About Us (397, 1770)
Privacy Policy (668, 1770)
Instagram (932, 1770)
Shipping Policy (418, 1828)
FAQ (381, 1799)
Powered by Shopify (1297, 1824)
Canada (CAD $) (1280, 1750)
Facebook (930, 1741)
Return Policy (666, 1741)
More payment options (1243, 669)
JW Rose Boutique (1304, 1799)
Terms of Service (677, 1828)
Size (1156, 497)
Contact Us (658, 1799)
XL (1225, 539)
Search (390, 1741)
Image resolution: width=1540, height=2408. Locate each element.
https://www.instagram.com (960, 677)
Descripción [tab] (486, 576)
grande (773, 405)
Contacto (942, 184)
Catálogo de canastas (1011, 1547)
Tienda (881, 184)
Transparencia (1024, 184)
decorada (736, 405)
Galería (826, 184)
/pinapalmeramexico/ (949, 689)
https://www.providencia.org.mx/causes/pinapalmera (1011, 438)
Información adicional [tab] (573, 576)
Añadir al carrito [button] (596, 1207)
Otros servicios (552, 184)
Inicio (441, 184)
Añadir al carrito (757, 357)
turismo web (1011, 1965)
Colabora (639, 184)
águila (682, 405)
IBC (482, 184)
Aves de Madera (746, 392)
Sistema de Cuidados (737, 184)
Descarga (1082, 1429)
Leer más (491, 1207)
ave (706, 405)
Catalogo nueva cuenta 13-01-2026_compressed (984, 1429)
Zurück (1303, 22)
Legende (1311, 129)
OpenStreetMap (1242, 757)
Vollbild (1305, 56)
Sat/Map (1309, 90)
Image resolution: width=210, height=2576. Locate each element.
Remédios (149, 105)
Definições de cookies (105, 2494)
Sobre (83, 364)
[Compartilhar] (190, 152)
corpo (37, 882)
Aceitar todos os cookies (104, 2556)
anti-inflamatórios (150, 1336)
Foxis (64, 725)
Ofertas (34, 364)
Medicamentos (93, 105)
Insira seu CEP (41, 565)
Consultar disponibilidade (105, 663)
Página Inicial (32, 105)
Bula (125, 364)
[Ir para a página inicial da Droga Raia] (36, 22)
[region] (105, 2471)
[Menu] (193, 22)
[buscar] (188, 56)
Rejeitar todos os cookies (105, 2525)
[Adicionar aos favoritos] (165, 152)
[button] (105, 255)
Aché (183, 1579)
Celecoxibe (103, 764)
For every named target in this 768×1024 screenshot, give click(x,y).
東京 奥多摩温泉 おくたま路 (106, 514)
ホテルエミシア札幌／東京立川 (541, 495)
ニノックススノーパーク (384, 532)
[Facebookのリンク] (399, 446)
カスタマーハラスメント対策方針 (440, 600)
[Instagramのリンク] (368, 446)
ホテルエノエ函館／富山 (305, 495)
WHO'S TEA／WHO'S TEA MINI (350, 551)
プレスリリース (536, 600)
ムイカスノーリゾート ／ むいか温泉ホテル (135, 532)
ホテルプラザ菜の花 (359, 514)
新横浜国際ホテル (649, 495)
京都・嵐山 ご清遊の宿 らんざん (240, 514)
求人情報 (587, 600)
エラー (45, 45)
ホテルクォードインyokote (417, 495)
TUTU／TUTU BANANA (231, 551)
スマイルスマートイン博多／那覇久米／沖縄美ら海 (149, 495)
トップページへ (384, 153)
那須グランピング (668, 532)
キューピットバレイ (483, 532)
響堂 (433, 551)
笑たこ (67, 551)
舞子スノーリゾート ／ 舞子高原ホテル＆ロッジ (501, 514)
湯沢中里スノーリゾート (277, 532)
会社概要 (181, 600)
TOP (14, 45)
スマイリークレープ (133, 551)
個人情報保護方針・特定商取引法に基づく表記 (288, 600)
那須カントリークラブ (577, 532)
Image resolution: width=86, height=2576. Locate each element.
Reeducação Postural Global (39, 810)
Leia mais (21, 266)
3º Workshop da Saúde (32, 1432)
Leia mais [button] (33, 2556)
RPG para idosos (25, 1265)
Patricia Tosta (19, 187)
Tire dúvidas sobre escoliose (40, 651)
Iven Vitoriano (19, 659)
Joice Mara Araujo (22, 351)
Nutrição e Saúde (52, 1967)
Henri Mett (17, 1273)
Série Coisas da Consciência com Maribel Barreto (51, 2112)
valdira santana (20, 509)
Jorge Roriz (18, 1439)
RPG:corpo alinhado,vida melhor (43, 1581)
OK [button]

Instructions for the task: In the entries above, find the line holding "Colabora (639, 184)" and the line holding "ホテルエノエ函館／富山 (305, 495)"; print both of them and every line between, exactly, and nothing else.

Answer space:
Colabora (639, 184)
águila (682, 405)
IBC (482, 184)
Aves de Madera (746, 392)
Sistema de Cuidados (737, 184)
Descarga (1082, 1429)
Leer más (491, 1207)
ave (706, 405)
Catalogo nueva cuenta 13-01-2026_compressed (984, 1429)
Zurück (1303, 22)
Legende (1311, 129)
OpenStreetMap (1242, 757)
Vollbild (1305, 56)
Sat/Map (1309, 90)
Image resolution: width=210, height=2576. Locate each element.
Remédios (149, 105)
Definições de cookies (105, 2494)
Sobre (83, 364)
[Compartilhar] (190, 152)
corpo (37, 882)
Aceitar todos os cookies (104, 2556)
anti-inflamatórios (150, 1336)
Foxis (64, 725)
Ofertas (34, 364)
Medicamentos (93, 105)
Insira seu CEP (41, 565)
Consultar disponibilidade (105, 663)
Página Inicial (32, 105)
Bula (125, 364)
[Ir para a página inicial da Droga Raia] (36, 22)
[region] (105, 2471)
[Menu] (193, 22)
[buscar] (188, 56)
Rejeitar todos os cookies (105, 2525)
[Adicionar aos favoritos] (165, 152)
[button] (105, 255)
Aché (183, 1579)
Celecoxibe (103, 764)
For every named target in this 768×1024 screenshot, give click(x,y).
東京 奥多摩温泉 おくたま路 (106, 514)
ホテルエミシア札幌／東京立川 (541, 495)
ニノックススノーパーク (384, 532)
[Facebookのリンク] (399, 446)
カスタマーハラスメント対策方針 (440, 600)
[Instagramのリンク] (368, 446)
ホテルエノエ函館／富山 (305, 495)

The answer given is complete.